Mercurial > hg > toybox
changeset 1286:5bdd2ee6f3c4 draft
Here's a quick cleanup of md5sum. Executive summary: smaller and faster.
On my machine, for a 2.2 GB file of random bytes, the timings with
warm cache are:
toybox before: 11.4 seconds
toybox after: 8.3 seconds
GNU md5sum: 3.9 seconds
openssl dgst -md5: 3.5 seconds
This is clearly better than before (3x openssl), but still slow (2x openssl).
I suspect there is more low-hanging fruit to be had by eliminating the
memcpy in hash_update (maybe not too much - hash_update accounts for
about 4% of total runtime versus 92% for md5_transform according to
perf - but this would also help sha1sum).

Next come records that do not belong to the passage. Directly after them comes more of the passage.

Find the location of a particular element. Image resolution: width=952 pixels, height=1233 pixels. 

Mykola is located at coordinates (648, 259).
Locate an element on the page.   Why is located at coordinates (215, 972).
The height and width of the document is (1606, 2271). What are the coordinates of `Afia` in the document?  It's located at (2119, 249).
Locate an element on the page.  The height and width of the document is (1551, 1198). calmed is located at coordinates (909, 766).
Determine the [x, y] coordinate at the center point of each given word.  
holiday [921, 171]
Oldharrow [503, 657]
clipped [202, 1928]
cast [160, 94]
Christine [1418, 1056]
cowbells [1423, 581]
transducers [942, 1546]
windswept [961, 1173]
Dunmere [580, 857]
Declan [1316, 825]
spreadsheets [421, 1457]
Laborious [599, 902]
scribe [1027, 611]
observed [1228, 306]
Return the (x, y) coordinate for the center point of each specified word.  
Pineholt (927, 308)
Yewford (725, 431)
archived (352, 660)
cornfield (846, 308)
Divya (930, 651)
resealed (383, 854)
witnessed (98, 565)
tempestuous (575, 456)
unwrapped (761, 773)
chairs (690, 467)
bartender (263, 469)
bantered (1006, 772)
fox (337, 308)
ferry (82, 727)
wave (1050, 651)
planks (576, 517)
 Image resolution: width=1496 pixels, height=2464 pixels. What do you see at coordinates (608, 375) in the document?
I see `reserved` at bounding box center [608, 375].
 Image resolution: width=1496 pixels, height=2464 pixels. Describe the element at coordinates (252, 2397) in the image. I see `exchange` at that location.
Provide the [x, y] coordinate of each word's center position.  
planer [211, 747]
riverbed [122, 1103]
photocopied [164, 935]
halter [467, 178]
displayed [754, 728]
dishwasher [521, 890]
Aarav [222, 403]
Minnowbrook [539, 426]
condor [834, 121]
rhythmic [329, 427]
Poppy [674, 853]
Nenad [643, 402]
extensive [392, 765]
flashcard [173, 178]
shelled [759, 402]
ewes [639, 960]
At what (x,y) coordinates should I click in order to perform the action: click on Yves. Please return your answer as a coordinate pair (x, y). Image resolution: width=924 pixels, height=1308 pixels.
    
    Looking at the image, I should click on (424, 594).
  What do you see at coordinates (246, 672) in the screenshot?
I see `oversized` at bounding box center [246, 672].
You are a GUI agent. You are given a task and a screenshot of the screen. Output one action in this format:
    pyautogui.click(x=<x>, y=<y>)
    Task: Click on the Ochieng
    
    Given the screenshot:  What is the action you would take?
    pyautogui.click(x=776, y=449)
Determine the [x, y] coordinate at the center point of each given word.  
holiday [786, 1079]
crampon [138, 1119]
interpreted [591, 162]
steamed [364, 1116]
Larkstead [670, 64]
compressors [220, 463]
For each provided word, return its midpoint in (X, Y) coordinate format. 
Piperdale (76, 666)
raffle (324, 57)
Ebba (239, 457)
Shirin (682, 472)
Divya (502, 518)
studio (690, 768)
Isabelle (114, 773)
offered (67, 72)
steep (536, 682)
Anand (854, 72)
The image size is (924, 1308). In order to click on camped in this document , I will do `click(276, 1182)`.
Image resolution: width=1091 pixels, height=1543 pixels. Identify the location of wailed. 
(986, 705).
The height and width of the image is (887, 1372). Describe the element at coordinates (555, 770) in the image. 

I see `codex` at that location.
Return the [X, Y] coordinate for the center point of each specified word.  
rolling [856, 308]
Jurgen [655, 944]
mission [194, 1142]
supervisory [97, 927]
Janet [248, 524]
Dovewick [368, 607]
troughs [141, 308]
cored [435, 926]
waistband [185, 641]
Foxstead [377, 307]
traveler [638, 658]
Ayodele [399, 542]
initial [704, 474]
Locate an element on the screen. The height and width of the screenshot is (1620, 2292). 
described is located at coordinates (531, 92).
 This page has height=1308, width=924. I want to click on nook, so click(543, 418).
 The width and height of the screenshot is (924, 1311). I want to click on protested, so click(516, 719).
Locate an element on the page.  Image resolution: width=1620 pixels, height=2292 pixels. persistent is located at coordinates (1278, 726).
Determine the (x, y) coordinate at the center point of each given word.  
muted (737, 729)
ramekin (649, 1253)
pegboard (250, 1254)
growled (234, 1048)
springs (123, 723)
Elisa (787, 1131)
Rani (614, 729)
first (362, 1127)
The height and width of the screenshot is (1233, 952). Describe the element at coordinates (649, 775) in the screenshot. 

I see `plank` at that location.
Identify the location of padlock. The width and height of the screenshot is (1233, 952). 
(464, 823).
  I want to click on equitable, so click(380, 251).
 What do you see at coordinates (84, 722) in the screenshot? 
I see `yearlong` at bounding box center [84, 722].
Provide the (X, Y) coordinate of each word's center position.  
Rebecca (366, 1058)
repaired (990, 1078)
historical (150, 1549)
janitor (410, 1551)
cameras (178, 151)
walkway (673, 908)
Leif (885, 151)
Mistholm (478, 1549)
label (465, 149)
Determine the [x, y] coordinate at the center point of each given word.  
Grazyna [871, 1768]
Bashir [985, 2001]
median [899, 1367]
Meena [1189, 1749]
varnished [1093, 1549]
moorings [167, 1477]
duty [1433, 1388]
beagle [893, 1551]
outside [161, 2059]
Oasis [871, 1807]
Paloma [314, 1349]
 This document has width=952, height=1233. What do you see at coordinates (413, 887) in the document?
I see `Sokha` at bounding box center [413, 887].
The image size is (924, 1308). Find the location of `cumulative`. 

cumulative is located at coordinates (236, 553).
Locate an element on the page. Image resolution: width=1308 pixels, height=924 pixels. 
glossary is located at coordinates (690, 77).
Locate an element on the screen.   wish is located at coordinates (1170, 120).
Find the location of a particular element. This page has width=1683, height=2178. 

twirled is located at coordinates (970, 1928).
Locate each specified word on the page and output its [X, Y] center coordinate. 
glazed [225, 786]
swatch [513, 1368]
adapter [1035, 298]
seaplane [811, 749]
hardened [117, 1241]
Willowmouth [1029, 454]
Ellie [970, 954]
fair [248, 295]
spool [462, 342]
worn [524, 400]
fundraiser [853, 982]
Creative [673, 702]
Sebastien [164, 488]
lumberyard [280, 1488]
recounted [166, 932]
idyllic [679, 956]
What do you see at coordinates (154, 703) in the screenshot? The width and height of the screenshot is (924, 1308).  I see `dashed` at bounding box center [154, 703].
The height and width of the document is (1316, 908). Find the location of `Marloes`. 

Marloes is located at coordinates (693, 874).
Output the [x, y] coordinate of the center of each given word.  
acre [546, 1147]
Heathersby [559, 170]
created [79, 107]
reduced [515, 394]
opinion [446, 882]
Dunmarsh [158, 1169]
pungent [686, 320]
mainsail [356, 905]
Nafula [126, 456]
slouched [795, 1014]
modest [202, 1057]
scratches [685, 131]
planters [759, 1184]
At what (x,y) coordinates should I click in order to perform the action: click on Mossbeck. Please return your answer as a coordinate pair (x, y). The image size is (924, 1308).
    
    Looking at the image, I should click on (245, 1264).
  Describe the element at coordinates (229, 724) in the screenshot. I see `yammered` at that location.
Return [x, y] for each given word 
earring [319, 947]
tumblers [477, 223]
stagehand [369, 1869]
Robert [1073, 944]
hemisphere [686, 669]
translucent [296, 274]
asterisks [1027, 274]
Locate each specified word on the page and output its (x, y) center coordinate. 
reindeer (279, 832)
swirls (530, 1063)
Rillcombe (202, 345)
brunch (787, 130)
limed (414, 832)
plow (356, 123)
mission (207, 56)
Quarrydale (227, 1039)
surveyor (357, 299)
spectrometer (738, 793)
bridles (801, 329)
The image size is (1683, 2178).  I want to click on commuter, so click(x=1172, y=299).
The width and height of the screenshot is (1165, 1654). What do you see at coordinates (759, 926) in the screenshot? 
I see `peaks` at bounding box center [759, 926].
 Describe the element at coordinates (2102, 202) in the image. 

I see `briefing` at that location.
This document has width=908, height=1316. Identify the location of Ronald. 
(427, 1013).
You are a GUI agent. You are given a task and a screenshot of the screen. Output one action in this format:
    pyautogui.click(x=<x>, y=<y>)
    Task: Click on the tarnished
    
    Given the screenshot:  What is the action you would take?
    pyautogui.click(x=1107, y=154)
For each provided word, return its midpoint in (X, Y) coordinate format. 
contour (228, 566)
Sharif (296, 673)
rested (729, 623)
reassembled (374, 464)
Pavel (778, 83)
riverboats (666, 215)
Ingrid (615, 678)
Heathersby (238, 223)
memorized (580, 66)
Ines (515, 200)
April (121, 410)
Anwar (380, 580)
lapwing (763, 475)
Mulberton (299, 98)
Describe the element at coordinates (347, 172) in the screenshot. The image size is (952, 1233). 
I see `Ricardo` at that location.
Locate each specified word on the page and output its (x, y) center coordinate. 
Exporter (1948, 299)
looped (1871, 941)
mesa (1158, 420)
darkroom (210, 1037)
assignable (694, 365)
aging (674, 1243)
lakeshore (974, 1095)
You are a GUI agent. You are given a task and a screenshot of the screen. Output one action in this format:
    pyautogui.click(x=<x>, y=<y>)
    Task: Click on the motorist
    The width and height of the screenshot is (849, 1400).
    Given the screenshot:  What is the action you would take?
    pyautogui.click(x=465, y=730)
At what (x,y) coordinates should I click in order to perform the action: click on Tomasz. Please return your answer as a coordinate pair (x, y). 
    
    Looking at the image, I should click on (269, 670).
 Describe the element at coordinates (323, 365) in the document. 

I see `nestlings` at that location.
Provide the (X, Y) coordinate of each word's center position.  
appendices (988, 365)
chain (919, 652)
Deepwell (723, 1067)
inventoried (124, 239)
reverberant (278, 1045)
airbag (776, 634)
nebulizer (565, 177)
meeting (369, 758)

make bloatcheck on x86_64 gcc 4.8.2 -Os:
name old new delta
-----------------------------------------------------------------------
md5rot 0 64 64
md5_transform 365 223 -142
-----------------------------------------------------------------------
-78 total
Rationale for the changes:
Move definition of 'rol' up so it can be used in md5_transform. This
is purely cosmetic; it expands to exactly the same code.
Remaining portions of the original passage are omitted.